**Task:**
Which lines of the data hold the word "agent"? Copy all of them.

Extracted data entries:
________________

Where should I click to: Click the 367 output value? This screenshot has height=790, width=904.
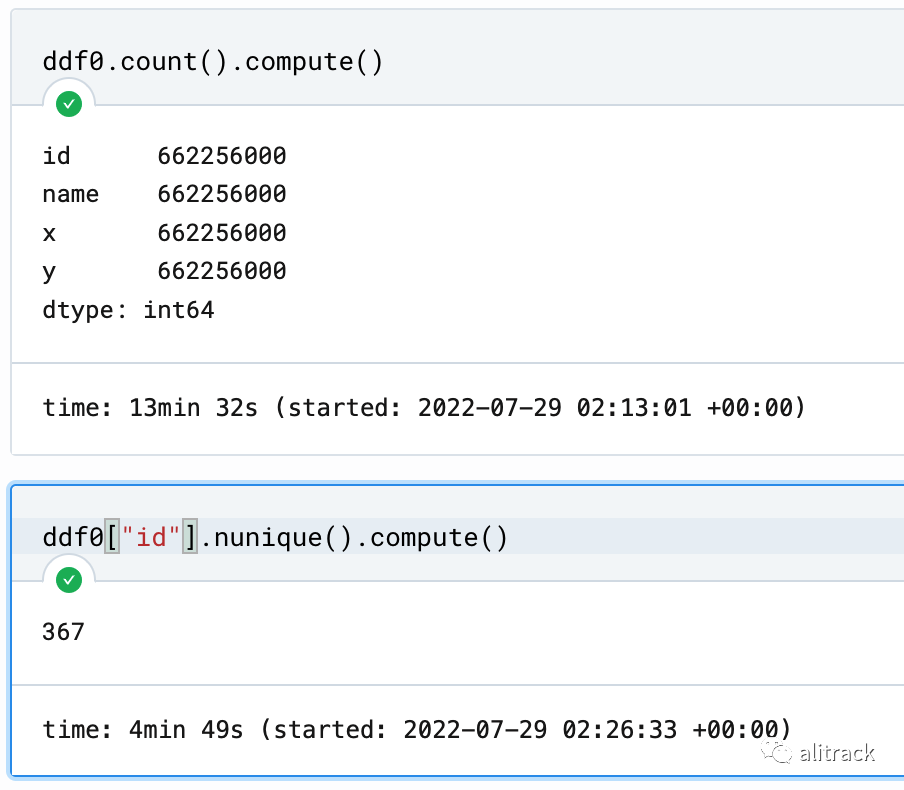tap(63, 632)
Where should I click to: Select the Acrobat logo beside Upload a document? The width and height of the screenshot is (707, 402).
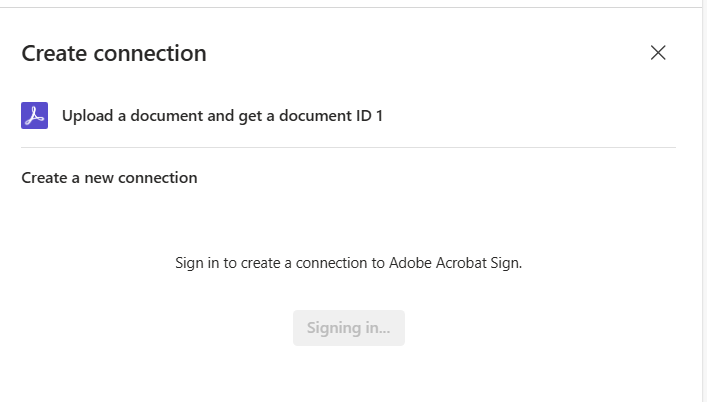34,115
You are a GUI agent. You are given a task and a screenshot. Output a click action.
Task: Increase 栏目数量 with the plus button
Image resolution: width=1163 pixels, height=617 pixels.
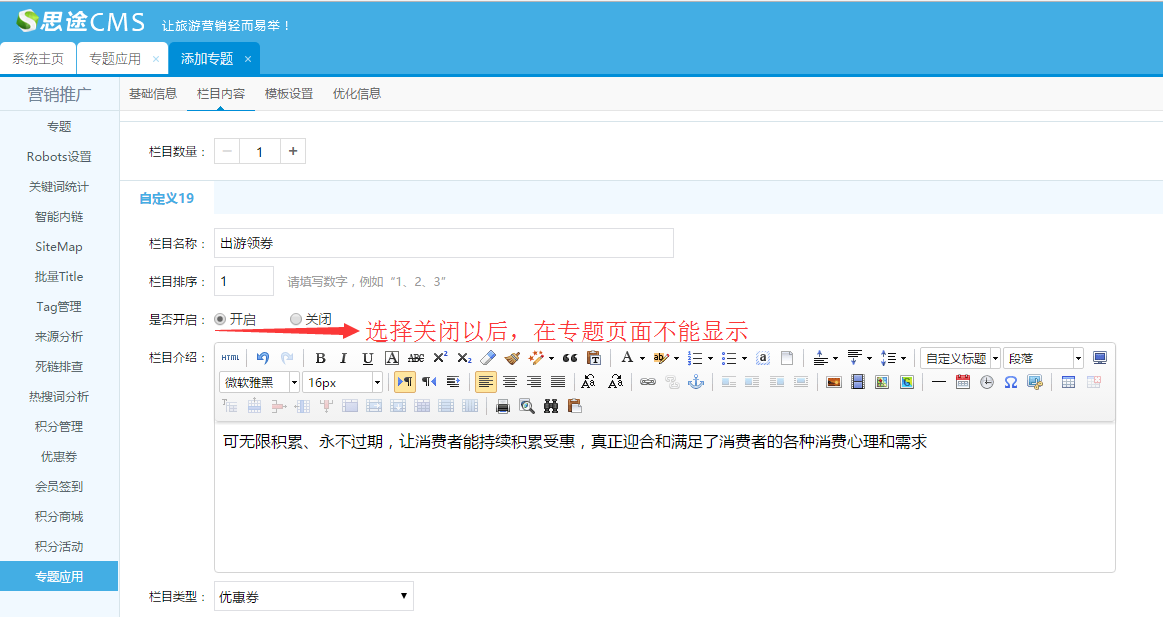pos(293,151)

________________

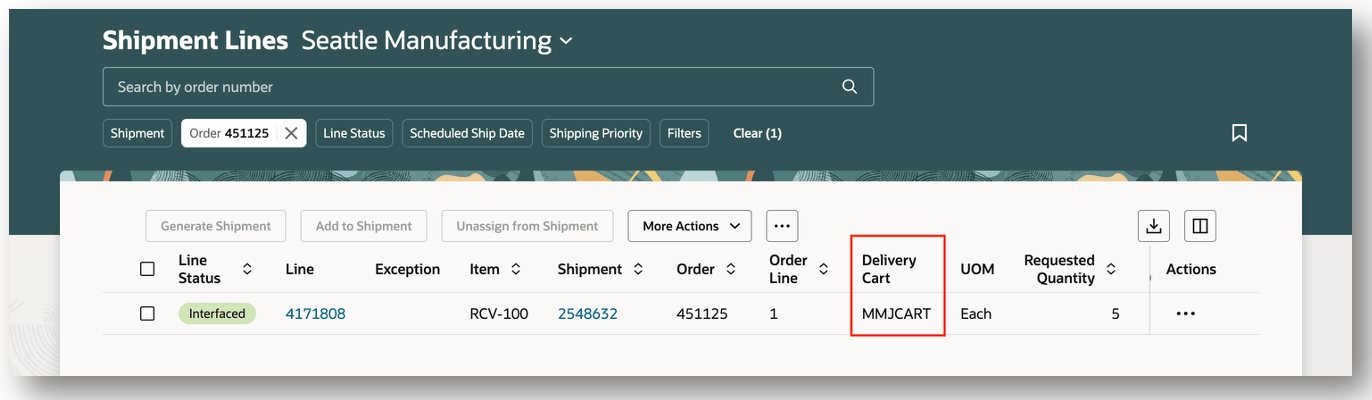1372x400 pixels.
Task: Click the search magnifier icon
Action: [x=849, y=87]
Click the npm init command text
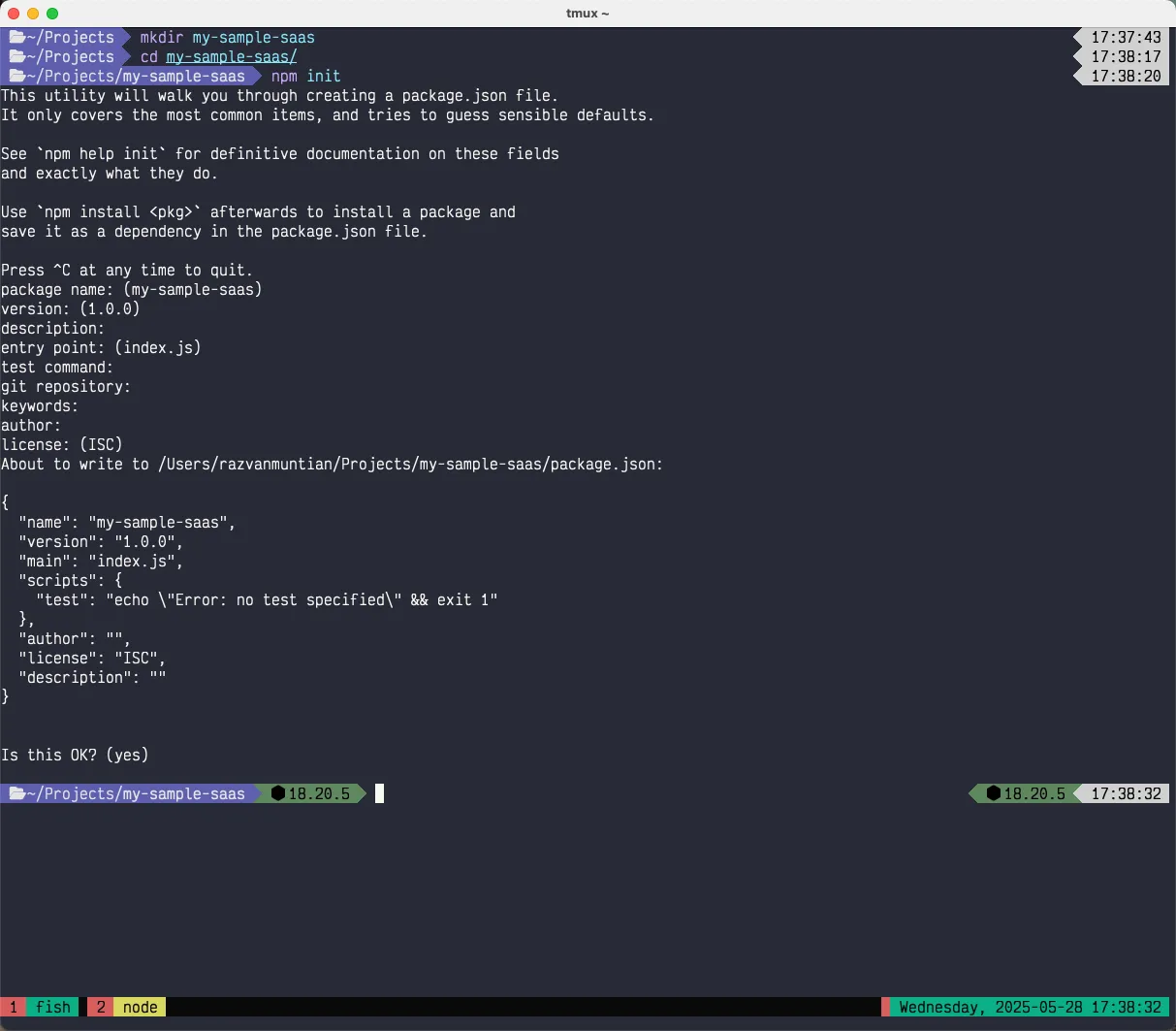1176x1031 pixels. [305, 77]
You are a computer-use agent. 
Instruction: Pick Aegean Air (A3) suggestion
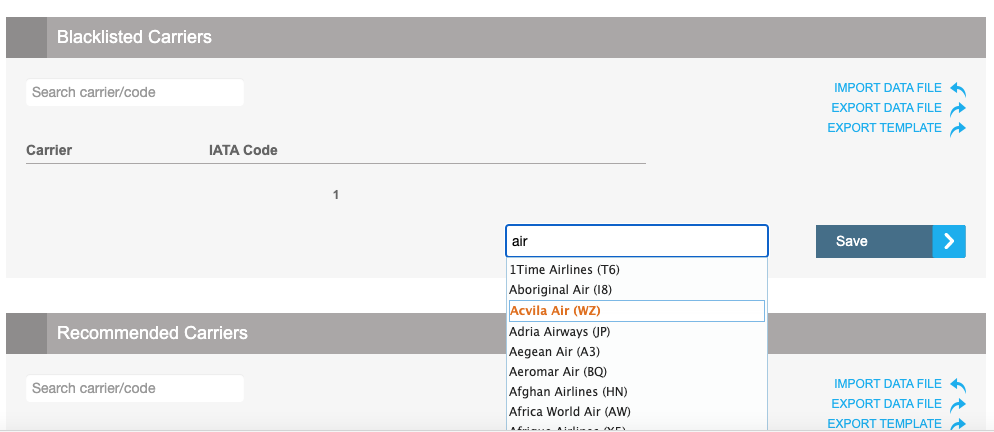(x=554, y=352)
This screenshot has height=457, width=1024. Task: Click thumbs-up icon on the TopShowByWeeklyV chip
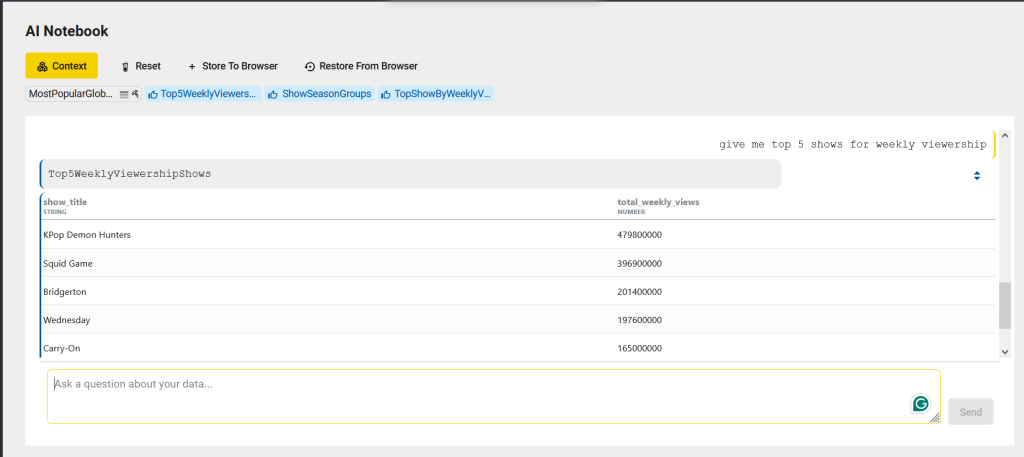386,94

________________

**Task response:**
You are a GUI agent. You are given a task and a screenshot. Output a click action.
You are a computer-use agent. 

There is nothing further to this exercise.